Gallium oxide and nitride have been extensively studied due to their wide band-gap semiconducting properties, leading to various electronic and optoelectronic applications [1-4]. Less studied but also highly attractive is gallium oxynitride (hereafter called "GaON"), which has demonstrated a high potential for gas sensing and photocatalysis [5-7]. Improved or hybridized properties may also be obtained by doping "GaON" with different kinds of elements [8]. For instance, Li⁺ doping is expected to change its gas sensing behavior and electrical properties [8] whereas Mn²⁺-, Cr³⁺-, and Fe³⁺-doped gallium oxynitrides were studied to obtain a diluted magnetic semiconductor [9-11]. The doping of "GaON" with In³⁺ and/or Zn²⁺ was also reported for water splitting under visible light irradiation [12-16].

Gallium oxynitride is described as an intermediate between GaN and Ga₂O₃ which typically crystallizes in a hexagonal (würtzite-type) structure [7, 14-16]. It is usually considered as a polytype of GaN. Moreover, it possesses some internal disorder and low crystallinity associated to oxygen content. Since both GaN and Ga₂O₃ are thermodynamically more stable than the oxynitride phase, the nitridation of Ga₂O₃ or the oxidation of GaN do not yield to an oxynitride under thermodynamic reaction control [10]. Experimental and theoretical investigations on the ternary system Ga-O-N confirmed that no crystalline or amorphous oxynitride phases appear during these reactions [17]. Synthesis of GaON was successfully obtained by nitridation under NH₃ flow of other gallium precursors such as Ga(OH)₃ [7, 12] or NiGa₂O₄ [5, 6]. Mn²⁺- and Li⁺- doped GaON were synthesized by nitridation of amorphous oxides obtained by the citrate route [8, 9].

Zinc gallium oxynitride (hereafter ZnGaON) presents high interest for visible-light photocatalytic activity [7, 14, 16, 18-20] but it may be very interesting also for gas sensing applications [5]. It is clearly observed that the choice of the starting materials affects the physicochemical properties. For these materials, mixtures of ZnO / Ga₂O₃ were used as starting material [14, 16, 21]. The use of amorphous oxide obtained by the citrate route [13] of crystalline ZnGa₂O₄ prepared by solid state reaction or of a mixture of ZnGa₂O₄ / ZnO [18] was also reported.

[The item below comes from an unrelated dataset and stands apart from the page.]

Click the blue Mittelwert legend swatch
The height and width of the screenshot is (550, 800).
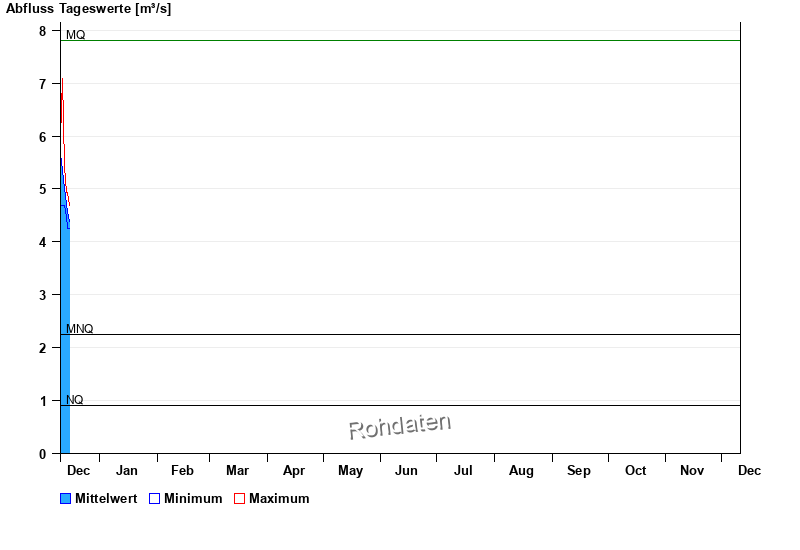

In this context, the influence of the synthesis route and thus of the physicochemical properties of ZnGa₂O₄ on the characteristics of the final compound ZnGaON was investigated in this present work. For the first time, ZnGa₂O₄ prepared by polymeric precursor method was used as nitridation precursor and compared to ZnGa₂O₄ prepared by the conventional solid state reaction.

EXPERIMENTAL

Synthesis of the ZnGa ₂ O ₄ precursors

ZnGa₂O₄ powders were prepared by a conventional solid state reaction (SSR) from a mixture of appropriate amounts of ZnO (Alfa Aesar) and Ga₂O₃ (Strem Chemicals) heat treated in air between 800 °C and 1100 °C for 12 h. ZnGa₂O₄ powders were also synthesized by a polymeric precursor method (PP) based on the Pechini process [22] . In this present work, gallium nitrate (Strem chemical) and zinc acetate (Strem chemical) were added into an aqueous citric solution with a ratio [citric acid:cation] equal to [3:1] in mol. After the addition of ethylene glycol, with a ratio of [citric acid:ethylene glycol] equal to [60:40] in mass, the mixture was heated at 90 °C under continuous stirring and the obtained resin was submitted to two thermal treatments in air: (i) pre-treatment at 300 °C for 4 h to eliminate the organic matter (ii) annealing at 600 °C for 2 h to obtain the desired phase.

Nitridation of the oxide precursors

ZnGa₂O₄ powders obtained by both methods were nitrided in a tubular furnace under ammonia gas flow of 20 L.h^-1 for 24 h from 600 to 900 °C, with a heating rate of 10 °C.min^-1 and cooling according to the inertia of the furnace. At 600 °C a 53 h longer NH₃ treatment was also experimented.

Characterization

Oxide and oxynitride powders were characterized by X-ray powder diffraction (XRD) (Philips PW 3710 diffractometer, Cukα radiation). The Ga/Zn ratio was obtained by energy dispersive spectroscopy (EDS) with a Jeol JSM 6400 scanning electron microscope equipped with an ISIS Oxford analyzer. The oxygen and nitrogen contents were determined by a LECO® TC-600 analyzer using the inert gas fusion method. The specific surface area was measured by the Brunauer - Emmett - Teller (BET) three point method using a Micromeritics FlowSorb II 2300 instrument. Before measurement, the samples were outgassed under N₂/He flow at 250 °C during 30 min. The powder microstructure observations were carried out in a JSM 6310F field emission scanning electron microscope (FE-SEM).

RESULTS AND DISCUSSION

ZnGa ₂ O ₄ precursors

Crystalline white ZnGa₂O₄ precursors were successfully obtained by the polymeric precursor method and conventional solid state reaction as evidenced by XRD (Fig. 1). In both cases, all reflections can be indexed according to a spinel-type structure (space group ) with similar lattice parameters (Table I) and compatible with JCPDS file 38-1240 (a = 8.3349 Å). No peak assigned to other phase was observed. As expected, crystallization of the PP samples was much easier than the SSR ones (600 °C / 2 h and 1100 °C / 12 h, respectively). Indeed, a treatment below 1100 °C for the SSR route did not lead to crystalline ZnGa₂O₄ (not shown here). These results are in agreement with literature data. For instance, the synthesis of ZnGa₂O₄: Tb³⁺ by the Pechini method in the same temperature range was reported [23]. In this case, gallium was used as a precursor instead of gallium nitrate.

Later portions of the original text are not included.